E que força é esta que continua a mover Germano por ruelas e calçadas? “É o amor que tenho a esta terra. Nasci no concelho de Penafiel, mas vim para aqui com menos de um ano de idade e praticamente foi aqui que lancei as minhas raízes, que criei família, que me fiz gente, digamos assim. Tenho um amor muito grande por esta cidade, que é única. Tem facetas na sua história que não encontramos em nenhuma outra cidade do mundo. E com uma gente única, gente de carácter, de não quebrar. Um exemplo dos nossos dias: quando quiseram vender o Coliseu do Porto, uma sala emblemática, a cidade juntou-se ali e disse não. Isto acontece desde a Idade Média. Quando os homens do Porto batiam o pé ao rei, ao bispo, protestavam, criavam problemas... De tal ordem que os reis do século XIX, quando viam as pessoas a juntarem-se na actual Praça da Liberdade, mandavam cair o Governo, porque temiam que viesse daqui uma revolução. Nós fomos a cidade onde pela primeira vez se cantou ópera em Portugal. A primeira revolução liberal foi aqui, em 1820, a primeira tentativa de implantação da República foi aqui. Somos uma cidade privilegiada, sempre com iniciativas importantes não só para a cidade, mas até para o próprio país”, diz apaixonadamente. Para Germano, esta Invicta é um poço inesgotável de histórias e o jornalista continua a surpreender-se com as viagens ao passado: “Há aquela expressão popular, ‘cada cavadela, uma minhoca’. A gente vai procurar uma história e encontra outra”.

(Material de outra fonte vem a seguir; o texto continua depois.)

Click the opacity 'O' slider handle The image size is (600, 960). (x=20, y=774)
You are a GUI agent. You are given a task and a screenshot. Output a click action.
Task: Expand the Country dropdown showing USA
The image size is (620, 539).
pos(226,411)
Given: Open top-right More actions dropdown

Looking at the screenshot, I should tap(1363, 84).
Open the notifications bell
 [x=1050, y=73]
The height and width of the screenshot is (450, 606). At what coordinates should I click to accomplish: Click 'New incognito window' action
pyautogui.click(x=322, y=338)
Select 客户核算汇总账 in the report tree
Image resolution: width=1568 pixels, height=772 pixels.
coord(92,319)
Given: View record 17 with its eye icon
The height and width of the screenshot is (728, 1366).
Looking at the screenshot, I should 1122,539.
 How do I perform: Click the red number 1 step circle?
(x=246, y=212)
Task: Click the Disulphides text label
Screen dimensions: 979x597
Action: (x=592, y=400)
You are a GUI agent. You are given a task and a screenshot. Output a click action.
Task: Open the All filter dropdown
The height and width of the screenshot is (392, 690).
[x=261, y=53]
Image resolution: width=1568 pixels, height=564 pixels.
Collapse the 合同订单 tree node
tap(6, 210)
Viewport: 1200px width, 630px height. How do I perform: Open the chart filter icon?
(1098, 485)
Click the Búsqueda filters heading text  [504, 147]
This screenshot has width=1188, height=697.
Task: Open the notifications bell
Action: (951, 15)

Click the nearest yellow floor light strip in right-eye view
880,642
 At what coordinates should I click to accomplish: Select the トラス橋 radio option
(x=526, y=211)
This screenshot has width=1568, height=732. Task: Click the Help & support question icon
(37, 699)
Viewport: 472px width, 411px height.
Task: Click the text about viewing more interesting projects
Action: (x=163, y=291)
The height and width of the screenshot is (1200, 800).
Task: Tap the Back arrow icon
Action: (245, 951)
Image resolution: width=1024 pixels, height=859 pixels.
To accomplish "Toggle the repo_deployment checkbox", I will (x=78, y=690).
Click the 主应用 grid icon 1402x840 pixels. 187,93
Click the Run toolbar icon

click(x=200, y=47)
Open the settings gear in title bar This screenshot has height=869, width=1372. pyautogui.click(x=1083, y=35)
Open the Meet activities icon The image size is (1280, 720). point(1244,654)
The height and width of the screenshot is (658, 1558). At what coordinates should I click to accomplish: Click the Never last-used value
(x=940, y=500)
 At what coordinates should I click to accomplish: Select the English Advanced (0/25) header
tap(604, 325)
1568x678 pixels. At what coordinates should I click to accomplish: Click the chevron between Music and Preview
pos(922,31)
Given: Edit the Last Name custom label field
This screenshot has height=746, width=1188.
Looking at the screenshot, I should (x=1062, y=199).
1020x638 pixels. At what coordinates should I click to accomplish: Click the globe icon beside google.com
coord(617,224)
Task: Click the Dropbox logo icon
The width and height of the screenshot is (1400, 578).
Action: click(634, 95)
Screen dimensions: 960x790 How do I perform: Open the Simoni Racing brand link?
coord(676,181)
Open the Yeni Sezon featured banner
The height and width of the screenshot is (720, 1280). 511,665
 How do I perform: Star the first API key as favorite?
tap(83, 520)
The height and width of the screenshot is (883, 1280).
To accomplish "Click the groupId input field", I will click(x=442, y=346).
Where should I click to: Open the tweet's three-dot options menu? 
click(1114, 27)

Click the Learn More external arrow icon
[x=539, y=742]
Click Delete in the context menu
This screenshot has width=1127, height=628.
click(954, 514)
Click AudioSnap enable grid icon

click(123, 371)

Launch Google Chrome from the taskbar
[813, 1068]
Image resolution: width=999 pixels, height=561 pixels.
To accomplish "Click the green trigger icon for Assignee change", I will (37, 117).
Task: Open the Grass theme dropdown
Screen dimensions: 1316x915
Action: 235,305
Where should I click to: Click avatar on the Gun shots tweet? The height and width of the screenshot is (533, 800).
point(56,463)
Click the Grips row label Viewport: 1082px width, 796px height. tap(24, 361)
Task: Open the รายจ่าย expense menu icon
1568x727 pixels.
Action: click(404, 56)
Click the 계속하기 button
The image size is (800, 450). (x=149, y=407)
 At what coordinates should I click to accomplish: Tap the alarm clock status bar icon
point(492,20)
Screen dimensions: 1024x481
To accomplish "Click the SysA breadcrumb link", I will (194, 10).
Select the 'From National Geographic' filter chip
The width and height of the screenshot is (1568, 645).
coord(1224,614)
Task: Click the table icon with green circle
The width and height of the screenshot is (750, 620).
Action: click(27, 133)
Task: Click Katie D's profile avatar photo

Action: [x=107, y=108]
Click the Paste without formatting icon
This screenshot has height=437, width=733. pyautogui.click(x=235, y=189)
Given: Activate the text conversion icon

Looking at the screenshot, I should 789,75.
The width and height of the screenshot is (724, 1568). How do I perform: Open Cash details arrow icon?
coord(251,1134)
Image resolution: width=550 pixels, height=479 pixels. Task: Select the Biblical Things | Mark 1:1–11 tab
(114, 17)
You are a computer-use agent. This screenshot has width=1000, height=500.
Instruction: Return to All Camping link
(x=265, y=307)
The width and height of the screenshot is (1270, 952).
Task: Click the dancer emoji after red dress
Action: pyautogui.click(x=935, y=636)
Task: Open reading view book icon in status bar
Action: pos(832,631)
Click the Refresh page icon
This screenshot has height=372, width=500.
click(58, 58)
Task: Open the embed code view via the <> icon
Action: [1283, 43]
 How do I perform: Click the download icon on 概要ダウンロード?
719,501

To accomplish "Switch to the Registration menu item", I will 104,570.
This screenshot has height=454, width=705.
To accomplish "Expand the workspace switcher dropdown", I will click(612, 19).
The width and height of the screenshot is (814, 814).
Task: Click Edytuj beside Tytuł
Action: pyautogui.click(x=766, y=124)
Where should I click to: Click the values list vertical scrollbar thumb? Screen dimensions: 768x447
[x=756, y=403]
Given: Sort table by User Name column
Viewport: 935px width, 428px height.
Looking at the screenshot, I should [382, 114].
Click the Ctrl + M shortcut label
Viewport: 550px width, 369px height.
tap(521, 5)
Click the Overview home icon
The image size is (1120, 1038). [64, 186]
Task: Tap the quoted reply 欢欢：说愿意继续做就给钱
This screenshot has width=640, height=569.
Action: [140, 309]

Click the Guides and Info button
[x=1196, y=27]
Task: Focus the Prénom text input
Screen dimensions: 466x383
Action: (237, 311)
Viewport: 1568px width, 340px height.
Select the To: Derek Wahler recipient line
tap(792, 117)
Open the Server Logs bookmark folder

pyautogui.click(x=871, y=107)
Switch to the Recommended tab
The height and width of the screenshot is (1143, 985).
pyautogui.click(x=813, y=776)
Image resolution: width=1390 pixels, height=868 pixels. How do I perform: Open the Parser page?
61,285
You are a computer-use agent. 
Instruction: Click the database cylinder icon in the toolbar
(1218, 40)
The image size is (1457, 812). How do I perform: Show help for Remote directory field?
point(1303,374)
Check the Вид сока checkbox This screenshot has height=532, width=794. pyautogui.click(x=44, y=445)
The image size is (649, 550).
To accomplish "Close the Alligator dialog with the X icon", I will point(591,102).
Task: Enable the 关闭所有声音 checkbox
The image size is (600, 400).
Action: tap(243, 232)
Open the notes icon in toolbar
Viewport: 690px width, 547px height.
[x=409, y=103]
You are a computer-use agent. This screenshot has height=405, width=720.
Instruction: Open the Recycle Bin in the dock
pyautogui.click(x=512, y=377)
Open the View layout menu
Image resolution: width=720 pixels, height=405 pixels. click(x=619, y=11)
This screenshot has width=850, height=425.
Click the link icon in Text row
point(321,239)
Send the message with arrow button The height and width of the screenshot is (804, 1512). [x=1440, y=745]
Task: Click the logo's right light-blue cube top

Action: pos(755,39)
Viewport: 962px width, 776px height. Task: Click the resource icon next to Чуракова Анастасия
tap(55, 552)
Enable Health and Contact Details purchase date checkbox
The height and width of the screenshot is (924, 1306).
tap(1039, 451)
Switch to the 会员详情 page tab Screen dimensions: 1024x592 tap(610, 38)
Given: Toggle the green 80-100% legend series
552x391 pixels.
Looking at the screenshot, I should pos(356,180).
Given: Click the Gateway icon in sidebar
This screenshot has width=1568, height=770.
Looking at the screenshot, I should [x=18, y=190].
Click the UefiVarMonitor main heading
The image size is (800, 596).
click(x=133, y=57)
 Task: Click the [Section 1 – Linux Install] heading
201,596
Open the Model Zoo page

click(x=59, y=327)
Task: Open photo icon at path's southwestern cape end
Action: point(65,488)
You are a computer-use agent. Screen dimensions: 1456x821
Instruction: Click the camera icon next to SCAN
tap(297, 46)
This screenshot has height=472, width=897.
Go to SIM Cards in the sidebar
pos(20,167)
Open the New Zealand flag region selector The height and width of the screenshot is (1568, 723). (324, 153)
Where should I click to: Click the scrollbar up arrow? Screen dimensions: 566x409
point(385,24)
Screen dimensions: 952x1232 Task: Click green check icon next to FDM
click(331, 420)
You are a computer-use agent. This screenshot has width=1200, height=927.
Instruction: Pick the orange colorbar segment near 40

Uma que ainda não tinha contado chama-se “1931”. O único capítulo inédito deste novo livro evoca o ambiente do Porto desse ano em particular, o ano de nascimento de Germano, que completou 90 no passado dia 13 de Outubro. “Não tenho memória dessa época, mas a cidade não se modificou muito nos anos seguintes e tenho memória de uma cidade mais intimista, dos sinos das fábricas, da padeira ou da leiteira, gente laboriosa que acordava a cidade.” Seguem-se mais de 50 capítulos com crónicas da série “À descoberta do Porto” que fez para o JN, que, conta, tinham um único objectivo: “ensinar sem causar enfado”.

O mesmo se passa com os seus populares passeios guiados pela cidade, que desenvolve em parceria com instituições como a Confraria das Almas do Corpo Santo de Massarelos, a Irmandade dos Clérigos ou a Santa Casa da Misericórdia do Porto, esta já com um passeio marcado para 12 de Dezembro, com Germano Silva. Tente acompanhá-lo.

Livro, Germano Silva, Porto, As Histórias que faltavam
©DR

Livro: Porto, as histórias que faltavam. Porto Editora. pp 224. 13,95€.

A exposição 'Germano Arquivo' está na Casa do Infante até 16 de Janeiro de 2022, de terça a domingo (10.00-17.30), com entrada livre.